=== MATERIAL PROVIDED ===

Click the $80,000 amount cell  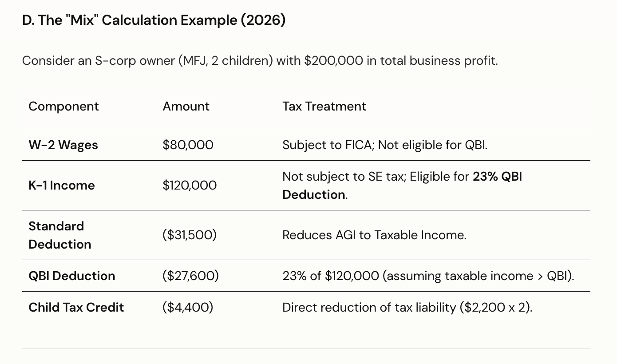click(x=188, y=145)
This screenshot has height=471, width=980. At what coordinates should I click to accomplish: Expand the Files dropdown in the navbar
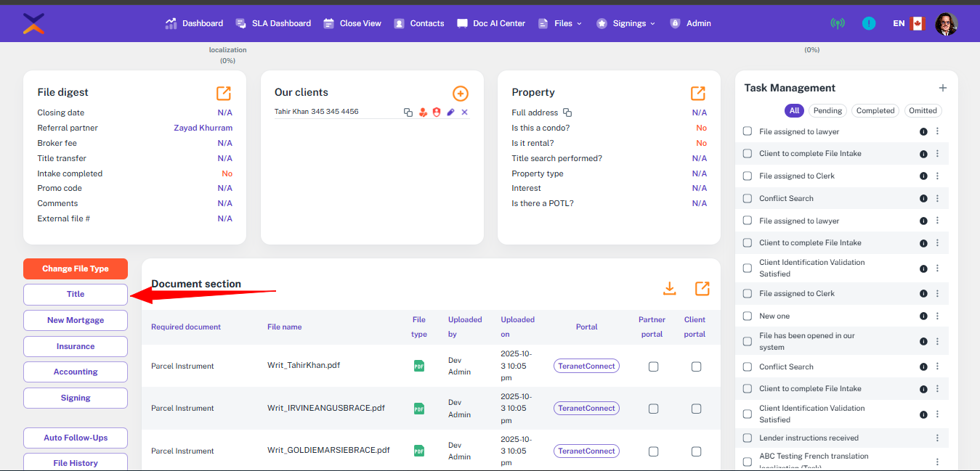[560, 23]
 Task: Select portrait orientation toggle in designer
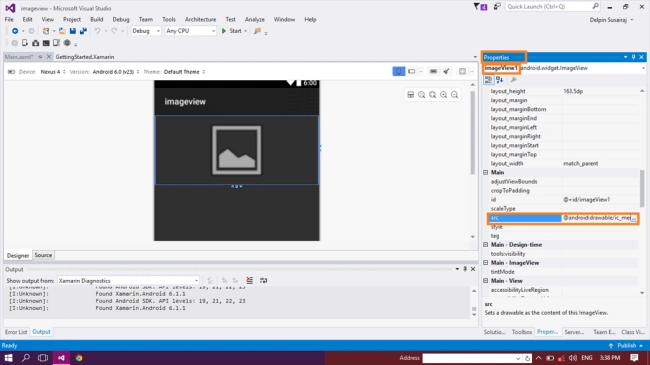(399, 71)
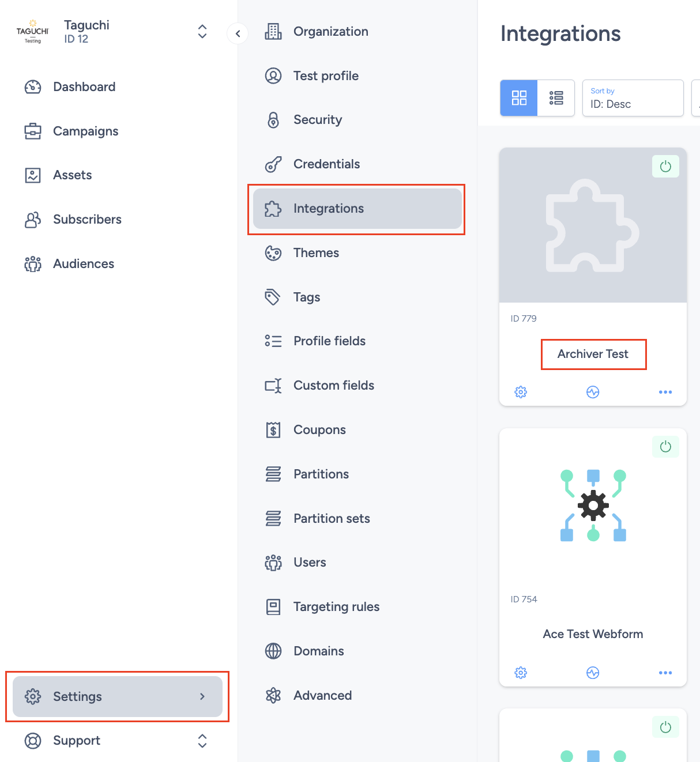Click Archiver Test puzzle thumbnail image
Image resolution: width=700 pixels, height=762 pixels.
point(593,225)
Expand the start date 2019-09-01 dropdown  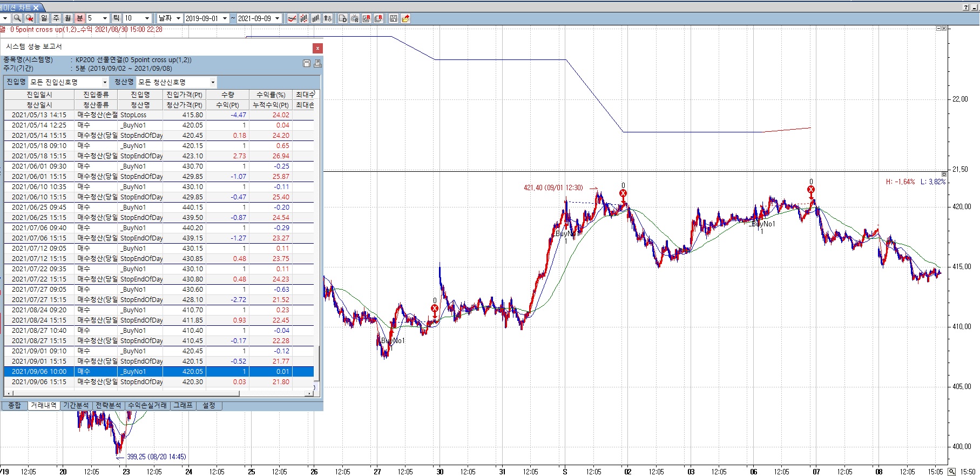pyautogui.click(x=225, y=18)
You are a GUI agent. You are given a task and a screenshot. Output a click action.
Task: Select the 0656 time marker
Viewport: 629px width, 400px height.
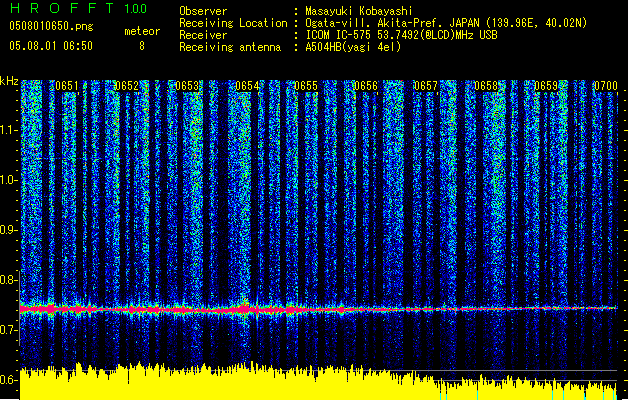367,87
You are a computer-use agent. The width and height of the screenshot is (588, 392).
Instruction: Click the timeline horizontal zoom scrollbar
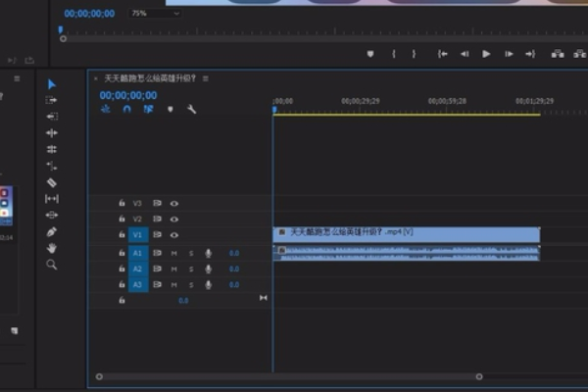click(288, 376)
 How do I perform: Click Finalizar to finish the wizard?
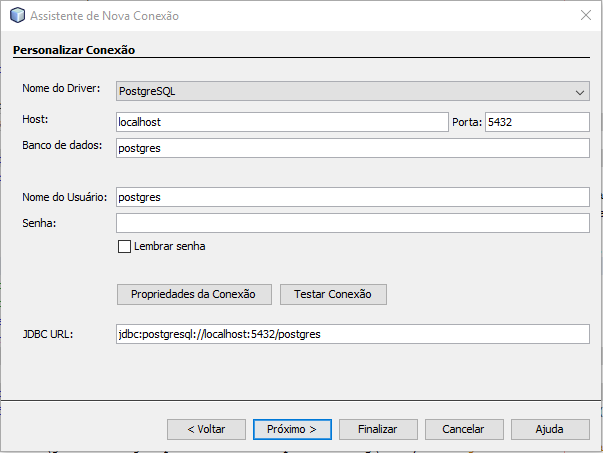click(378, 429)
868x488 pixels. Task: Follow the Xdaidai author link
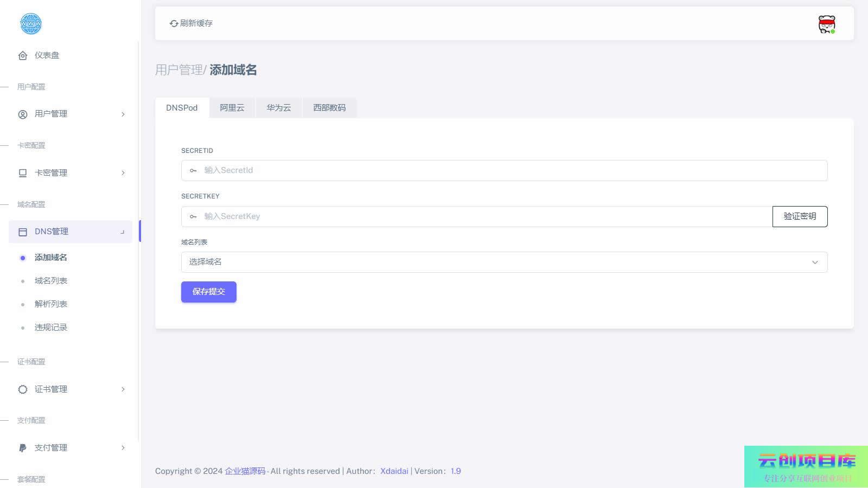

=== WHAT YOU SHOULD DO ===
Every line between the one containing "Task: Select the 0656 time marker" and the end of the listing, both included, needs to be retyped exactly, minus the pictures.

=== ANSWER BOX ===
Task: Select the 0656 time marker
Viewport: 629px width, 400px height.
367,87
You are a computer-use agent. The width and height of the screenshot is (588, 392).
Instruction: Click the timeline horizontal zoom scrollbar
click(288, 376)
 How do I perform: Click Finalizar to finish the wizard?
click(378, 429)
868x488 pixels. Task: Follow the Xdaidai author link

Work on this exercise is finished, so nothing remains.